RCP for unused columns

dougcl · Post by **dougcl** » Fri Jul 09, 2010 3:31 pm

Hi folks, I like the idea of creating table defs from the source database, attaching them to the db input connector, but then using the SQL builder to only select a few columns. I want to build the jobs and downstream stages according to the full table def, not the reduced one, so that if we decide to add a column to the source select statement, then no rework has to happen downstream. Seems RCP has to be enabled to do this, but it is the opposite situation from most RCP situations. Instead of propagating columns that aren't in the table def, I want to have all the columns in the table def but only propagate a subset of them.

Does anyone do this?

Thanks,
Doug

ray.wurlod · Post by **ray.wurlod** » Fri Jul 09, 2010 6:13 pm

I would not think so. RCP is an all-or-nothing deal.

kwwilliams · Post by **kwwilliams** » Sat Jul 10, 2010 6:47 am

Depends on your target stage. The DB2 Connector and ODBC Connector both have an option to drop unmatched fields. The Oracle Connector does not. Some of the earlier database stages have an option to silently drop unmatched fields.

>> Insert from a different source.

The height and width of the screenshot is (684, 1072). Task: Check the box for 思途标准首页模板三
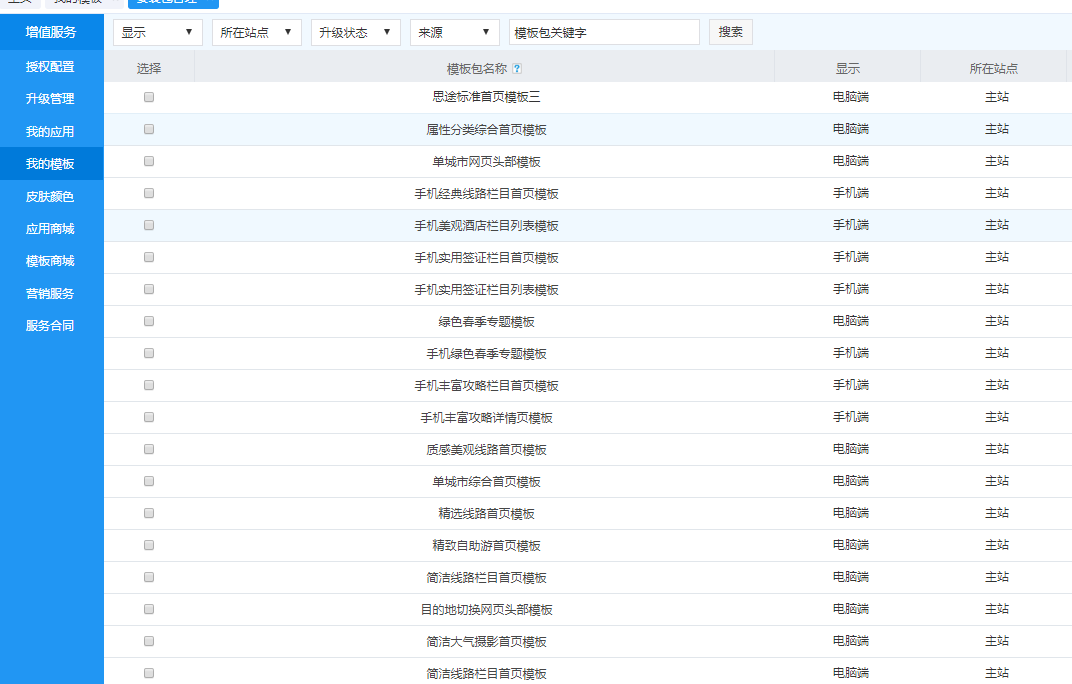(149, 97)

You could very easily accomplish the same functionality you are seeking by placing a copy stage in front of your target stage. In the copy stage fully define the metadata for your target table and turn RCP off in this stage.

You do need to remember that although this makes development easier for some future modifications (not all, additional table relationships would not be any easier), it does carry a cost. There are errors that can occur that will reference columns not visible on the canvas. There is also additional memory and cpu utilized moving data that you don't need and may never need. Make sure you weigh all of the pros and cons before implementing something like this, not saying you shouldn't -- just think it through.

chulett · Post by **chulett** » Sat Jul 10, 2010 7:00 am

Excellent, I had read this last night and was trying to think how to articulate the points Keith made in his last two paragraphs, now I don't need to.

Since I have yet to use them, was also going to ask if the connectors were more 'Informatica-like' in that you can include all column metadata but only those that are linked / used will be included in the sql. Seems like that is (mostly) the case.

dougcl · Post by **dougcl** » Mon Jul 12, 2010 10:56 am

kwwilliams wrote: You could very easily accomplish the same functionality you are seeking by placing a copy stage in front of your target stage.

Hi yes I thought of this after posting. So I envision having a big fat table def that is used to land a subset of the data (via column listing in the select statement) into a dataset. Then downstream stages using that dataset will have copy stages to select a subset (and possibly alias) the columns from there.

I'm still trying things, so this may not be the best either. For one thing, I noticed that a table def that is bigger (more columns) than the data saved in the dataset will lead to many warnings on the run:

Code: Select all

The modify operator keeps field "<column name>" which is not present in the output interface.

I don't like designs that lead to warnings, but these appear to be safe to ignore.

Thanks for your input.
Doug